- [PROBLEM DESCRIPTION]:
Transcribe the listing from its top line through the line with "Buy the Motorola". Keep it exact, both ends included, and add nothing.

________________________

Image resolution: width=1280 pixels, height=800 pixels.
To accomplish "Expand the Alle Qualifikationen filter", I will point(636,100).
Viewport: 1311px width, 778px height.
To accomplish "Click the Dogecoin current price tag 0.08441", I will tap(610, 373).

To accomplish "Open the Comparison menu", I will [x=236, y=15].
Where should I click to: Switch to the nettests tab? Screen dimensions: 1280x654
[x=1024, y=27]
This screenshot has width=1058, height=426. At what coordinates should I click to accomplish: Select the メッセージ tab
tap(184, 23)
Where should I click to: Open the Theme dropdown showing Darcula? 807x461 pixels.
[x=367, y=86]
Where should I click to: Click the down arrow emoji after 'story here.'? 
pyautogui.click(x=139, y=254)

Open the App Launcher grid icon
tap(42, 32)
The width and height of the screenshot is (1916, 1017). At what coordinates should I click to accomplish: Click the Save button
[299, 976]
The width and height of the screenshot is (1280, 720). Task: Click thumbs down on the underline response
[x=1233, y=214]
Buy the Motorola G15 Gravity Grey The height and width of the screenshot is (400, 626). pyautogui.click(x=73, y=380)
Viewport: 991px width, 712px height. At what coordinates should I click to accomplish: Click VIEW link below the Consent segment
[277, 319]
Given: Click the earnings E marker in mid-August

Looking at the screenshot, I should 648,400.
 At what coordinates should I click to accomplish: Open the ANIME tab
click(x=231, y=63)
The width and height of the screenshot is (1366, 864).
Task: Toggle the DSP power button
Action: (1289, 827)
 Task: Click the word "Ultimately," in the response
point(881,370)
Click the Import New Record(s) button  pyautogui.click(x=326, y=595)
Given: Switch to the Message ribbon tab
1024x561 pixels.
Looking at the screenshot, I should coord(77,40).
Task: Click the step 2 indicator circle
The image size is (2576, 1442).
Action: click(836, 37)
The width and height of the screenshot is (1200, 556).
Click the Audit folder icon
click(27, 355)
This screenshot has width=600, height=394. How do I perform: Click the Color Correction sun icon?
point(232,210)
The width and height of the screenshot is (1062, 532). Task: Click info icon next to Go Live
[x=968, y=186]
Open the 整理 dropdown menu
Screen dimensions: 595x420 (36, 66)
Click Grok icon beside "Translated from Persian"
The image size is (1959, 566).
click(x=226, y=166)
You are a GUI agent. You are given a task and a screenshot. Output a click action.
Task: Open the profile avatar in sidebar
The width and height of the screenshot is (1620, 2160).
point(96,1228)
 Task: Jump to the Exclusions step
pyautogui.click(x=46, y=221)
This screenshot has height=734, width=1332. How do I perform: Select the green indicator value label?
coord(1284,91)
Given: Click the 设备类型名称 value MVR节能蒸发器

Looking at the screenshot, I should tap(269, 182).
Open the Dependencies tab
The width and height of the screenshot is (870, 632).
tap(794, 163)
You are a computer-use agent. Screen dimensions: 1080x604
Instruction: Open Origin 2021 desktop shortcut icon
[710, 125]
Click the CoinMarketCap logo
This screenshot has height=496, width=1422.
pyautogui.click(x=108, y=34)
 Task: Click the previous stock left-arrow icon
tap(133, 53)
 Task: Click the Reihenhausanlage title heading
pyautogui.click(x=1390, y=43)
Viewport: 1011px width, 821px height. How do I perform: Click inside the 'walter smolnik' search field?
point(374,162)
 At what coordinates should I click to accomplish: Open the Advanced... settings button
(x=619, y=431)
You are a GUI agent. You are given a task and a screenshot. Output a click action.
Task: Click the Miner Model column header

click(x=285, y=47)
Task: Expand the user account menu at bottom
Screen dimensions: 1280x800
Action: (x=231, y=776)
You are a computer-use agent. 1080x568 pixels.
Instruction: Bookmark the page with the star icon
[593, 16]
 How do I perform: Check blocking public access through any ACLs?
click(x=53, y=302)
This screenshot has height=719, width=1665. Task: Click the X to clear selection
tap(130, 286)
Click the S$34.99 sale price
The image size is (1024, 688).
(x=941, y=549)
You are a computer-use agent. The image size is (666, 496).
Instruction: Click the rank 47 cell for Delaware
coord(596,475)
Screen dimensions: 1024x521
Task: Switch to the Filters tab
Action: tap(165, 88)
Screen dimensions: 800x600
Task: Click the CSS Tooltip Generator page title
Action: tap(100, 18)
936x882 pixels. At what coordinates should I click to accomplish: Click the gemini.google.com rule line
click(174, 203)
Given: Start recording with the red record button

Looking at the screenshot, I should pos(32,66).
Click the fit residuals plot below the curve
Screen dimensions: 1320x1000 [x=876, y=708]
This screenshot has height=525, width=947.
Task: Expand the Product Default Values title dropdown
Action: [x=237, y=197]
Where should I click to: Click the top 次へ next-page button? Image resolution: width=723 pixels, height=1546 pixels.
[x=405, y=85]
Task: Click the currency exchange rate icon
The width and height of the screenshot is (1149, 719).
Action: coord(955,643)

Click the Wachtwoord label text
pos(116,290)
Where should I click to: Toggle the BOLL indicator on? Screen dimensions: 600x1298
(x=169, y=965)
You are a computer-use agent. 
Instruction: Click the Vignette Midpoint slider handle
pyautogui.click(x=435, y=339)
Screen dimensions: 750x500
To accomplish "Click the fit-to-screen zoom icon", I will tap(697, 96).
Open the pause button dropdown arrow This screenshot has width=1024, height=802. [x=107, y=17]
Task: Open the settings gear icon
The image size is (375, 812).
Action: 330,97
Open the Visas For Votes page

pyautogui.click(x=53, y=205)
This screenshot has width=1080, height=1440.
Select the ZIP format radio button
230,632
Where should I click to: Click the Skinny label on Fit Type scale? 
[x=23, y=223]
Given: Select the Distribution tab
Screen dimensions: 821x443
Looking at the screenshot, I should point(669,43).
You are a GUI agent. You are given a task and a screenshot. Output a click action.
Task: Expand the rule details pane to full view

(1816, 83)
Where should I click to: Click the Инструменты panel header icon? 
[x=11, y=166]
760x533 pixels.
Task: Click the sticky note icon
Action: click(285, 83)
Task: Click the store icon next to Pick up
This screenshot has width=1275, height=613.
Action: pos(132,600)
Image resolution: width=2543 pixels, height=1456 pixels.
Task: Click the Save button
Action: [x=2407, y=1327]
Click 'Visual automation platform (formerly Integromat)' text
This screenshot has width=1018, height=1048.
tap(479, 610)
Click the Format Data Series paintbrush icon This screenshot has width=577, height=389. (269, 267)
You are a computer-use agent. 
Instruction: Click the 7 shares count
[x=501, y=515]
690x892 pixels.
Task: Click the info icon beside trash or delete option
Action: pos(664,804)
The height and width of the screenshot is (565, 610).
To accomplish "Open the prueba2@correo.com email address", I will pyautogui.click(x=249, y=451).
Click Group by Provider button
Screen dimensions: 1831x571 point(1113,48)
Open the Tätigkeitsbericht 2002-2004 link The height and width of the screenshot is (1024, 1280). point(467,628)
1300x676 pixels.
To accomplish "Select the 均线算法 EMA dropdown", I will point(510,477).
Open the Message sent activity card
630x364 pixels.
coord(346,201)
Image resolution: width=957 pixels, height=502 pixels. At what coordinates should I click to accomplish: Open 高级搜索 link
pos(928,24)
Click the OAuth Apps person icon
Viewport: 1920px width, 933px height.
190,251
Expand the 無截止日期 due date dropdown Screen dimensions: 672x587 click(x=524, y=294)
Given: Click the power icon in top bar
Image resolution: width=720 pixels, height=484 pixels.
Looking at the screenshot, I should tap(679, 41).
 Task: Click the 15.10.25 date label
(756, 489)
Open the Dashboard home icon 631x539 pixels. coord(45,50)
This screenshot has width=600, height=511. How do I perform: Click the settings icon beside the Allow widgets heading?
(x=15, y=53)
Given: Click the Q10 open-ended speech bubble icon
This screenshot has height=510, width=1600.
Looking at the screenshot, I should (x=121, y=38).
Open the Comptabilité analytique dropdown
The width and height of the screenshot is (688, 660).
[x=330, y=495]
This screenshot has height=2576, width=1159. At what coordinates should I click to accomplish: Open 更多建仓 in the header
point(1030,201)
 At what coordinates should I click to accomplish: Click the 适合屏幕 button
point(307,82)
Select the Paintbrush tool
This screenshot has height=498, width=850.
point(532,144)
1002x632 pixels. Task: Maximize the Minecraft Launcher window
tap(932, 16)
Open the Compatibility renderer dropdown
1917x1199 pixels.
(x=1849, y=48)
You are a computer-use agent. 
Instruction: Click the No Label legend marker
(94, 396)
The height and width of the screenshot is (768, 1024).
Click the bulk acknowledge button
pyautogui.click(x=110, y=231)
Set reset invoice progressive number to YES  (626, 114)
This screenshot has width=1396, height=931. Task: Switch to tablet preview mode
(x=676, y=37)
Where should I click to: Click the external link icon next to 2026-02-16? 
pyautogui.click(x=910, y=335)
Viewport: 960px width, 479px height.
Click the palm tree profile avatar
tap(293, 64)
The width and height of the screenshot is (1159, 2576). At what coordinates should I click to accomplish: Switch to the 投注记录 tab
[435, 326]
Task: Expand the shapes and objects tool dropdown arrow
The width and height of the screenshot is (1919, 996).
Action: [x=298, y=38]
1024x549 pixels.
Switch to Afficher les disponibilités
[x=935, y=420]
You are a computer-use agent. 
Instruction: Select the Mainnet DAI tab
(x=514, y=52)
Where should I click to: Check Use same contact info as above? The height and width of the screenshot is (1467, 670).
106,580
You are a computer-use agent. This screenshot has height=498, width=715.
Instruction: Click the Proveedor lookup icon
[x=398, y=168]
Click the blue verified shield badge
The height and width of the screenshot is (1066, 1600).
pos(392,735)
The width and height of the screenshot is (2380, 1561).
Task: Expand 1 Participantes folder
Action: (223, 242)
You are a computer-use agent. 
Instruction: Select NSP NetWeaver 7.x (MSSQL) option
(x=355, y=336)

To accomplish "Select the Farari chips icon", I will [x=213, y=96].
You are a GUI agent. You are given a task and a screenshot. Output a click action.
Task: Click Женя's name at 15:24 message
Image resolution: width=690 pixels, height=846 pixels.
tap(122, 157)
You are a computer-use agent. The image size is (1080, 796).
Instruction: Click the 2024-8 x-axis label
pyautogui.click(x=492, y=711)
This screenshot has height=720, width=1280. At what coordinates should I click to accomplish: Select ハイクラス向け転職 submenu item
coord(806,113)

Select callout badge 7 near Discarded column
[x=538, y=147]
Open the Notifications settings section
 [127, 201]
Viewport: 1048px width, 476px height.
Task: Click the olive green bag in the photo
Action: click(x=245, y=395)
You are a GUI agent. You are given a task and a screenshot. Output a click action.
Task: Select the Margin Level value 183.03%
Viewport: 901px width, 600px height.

________________________

- [ANSWER TO THIS TASK]:
Image resolution: width=1280 pixels, height=800 pixels.
To accomplish "Expand the Alle Qualifikationen filter", I will point(636,100).
Viewport: 1311px width, 778px height.
To accomplish "Click the Dogecoin current price tag 0.08441", I will tap(610, 373).

To accomplish "Open the Comparison menu", I will [x=236, y=15].
Where should I click to: Switch to the nettests tab? Screen dimensions: 1280x654
[x=1024, y=27]
This screenshot has width=1058, height=426. At what coordinates should I click to accomplish: Select the メッセージ tab
tap(184, 23)
Where should I click to: Open the Theme dropdown showing Darcula? 807x461 pixels.
[x=367, y=86]
Where should I click to: Click the down arrow emoji after 'story here.'? 
pyautogui.click(x=139, y=254)

Open the App Launcher grid icon
tap(42, 32)
The width and height of the screenshot is (1916, 1017). At what coordinates should I click to accomplish: Click the Save button
[299, 976]
The width and height of the screenshot is (1280, 720). Task: Click thumbs down on the underline response
[x=1233, y=214]
Buy the Motorola G15 Gravity Grey The height and width of the screenshot is (400, 626). pyautogui.click(x=73, y=380)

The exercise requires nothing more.